* **WHAT THE TASK ASKS**: Give the entries again, word for word.

┌──

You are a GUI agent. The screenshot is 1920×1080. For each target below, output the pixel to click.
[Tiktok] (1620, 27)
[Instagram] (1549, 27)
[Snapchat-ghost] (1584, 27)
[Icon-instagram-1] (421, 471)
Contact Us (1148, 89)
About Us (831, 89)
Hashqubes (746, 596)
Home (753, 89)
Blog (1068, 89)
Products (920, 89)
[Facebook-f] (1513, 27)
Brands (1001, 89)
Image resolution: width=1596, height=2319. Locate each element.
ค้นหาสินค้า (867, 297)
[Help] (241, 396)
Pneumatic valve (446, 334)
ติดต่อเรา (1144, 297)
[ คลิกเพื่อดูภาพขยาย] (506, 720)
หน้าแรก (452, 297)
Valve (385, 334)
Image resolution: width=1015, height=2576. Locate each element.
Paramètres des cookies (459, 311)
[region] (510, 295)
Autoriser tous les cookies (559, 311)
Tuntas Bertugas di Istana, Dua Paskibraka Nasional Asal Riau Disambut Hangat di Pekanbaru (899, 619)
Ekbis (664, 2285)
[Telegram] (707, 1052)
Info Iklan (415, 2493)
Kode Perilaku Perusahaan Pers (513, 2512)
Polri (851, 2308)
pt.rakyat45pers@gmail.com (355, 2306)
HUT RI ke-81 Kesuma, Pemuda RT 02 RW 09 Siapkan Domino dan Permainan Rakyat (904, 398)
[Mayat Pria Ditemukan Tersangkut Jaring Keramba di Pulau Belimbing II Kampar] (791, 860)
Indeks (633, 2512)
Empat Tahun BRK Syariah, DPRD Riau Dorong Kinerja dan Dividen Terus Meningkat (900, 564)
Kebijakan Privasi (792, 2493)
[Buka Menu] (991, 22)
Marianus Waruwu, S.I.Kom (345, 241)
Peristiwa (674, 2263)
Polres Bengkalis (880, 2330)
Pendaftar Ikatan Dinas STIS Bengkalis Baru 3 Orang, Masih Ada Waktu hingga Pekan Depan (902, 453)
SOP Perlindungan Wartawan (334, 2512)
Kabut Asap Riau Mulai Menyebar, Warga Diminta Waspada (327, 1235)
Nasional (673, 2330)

└──

* **SOLUTION TO THIS TASK**:
You are a GUI agent. The screenshot is 1920×1080. For each target below, output the pixel to click.
[Tiktok] (1620, 27)
[Instagram] (1549, 27)
[Snapchat-ghost] (1584, 27)
[Icon-instagram-1] (421, 471)
Contact Us (1148, 89)
About Us (831, 89)
Hashqubes (746, 596)
Home (753, 89)
Blog (1068, 89)
Products (920, 89)
[Facebook-f] (1513, 27)
Brands (1001, 89)
Image resolution: width=1596, height=2319. Locate each element.
ค้นหาสินค้า (867, 297)
[Help] (241, 396)
Pneumatic valve (446, 334)
ติดต่อเรา (1144, 297)
[ คลิกเพื่อดูภาพขยาย] (506, 720)
หน้าแรก (452, 297)
Valve (385, 334)
Image resolution: width=1015, height=2576. Locate each element.
Paramètres des cookies (459, 311)
[region] (510, 295)
Autoriser tous les cookies (559, 311)
Tuntas Bertugas di Istana, Dua Paskibraka Nasional Asal Riau Disambut Hangat di Pekanbaru (899, 619)
Ekbis (664, 2285)
[Telegram] (707, 1052)
Info Iklan (415, 2493)
Kode Perilaku Perusahaan Pers (513, 2512)
Polri (851, 2308)
pt.rakyat45pers@gmail.com (355, 2306)
HUT RI ke-81 Kesuma, Pemuda RT 02 RW 09 Siapkan Domino dan Permainan Rakyat (904, 398)
[Mayat Pria Ditemukan Tersangkut Jaring Keramba di Pulau Belimbing II Kampar] (791, 860)
Indeks (633, 2512)
Empat Tahun BRK Syariah, DPRD Riau Dorong Kinerja dan Dividen Terus Meningkat (900, 564)
Kebijakan Privasi (792, 2493)
[Buka Menu] (991, 22)
Marianus Waruwu, S.I.Kom (345, 241)
Peristiwa (674, 2263)
Polres Bengkalis (880, 2330)
Pendaftar Ikatan Dinas STIS Bengkalis Baru 3 Orang, Masih Ada Waktu hingga Pekan Depan (902, 453)
SOP Perlindungan Wartawan (334, 2512)
Kabut Asap Riau Mulai Menyebar, Warga Diminta Waspada (327, 1235)
Nasional (673, 2330)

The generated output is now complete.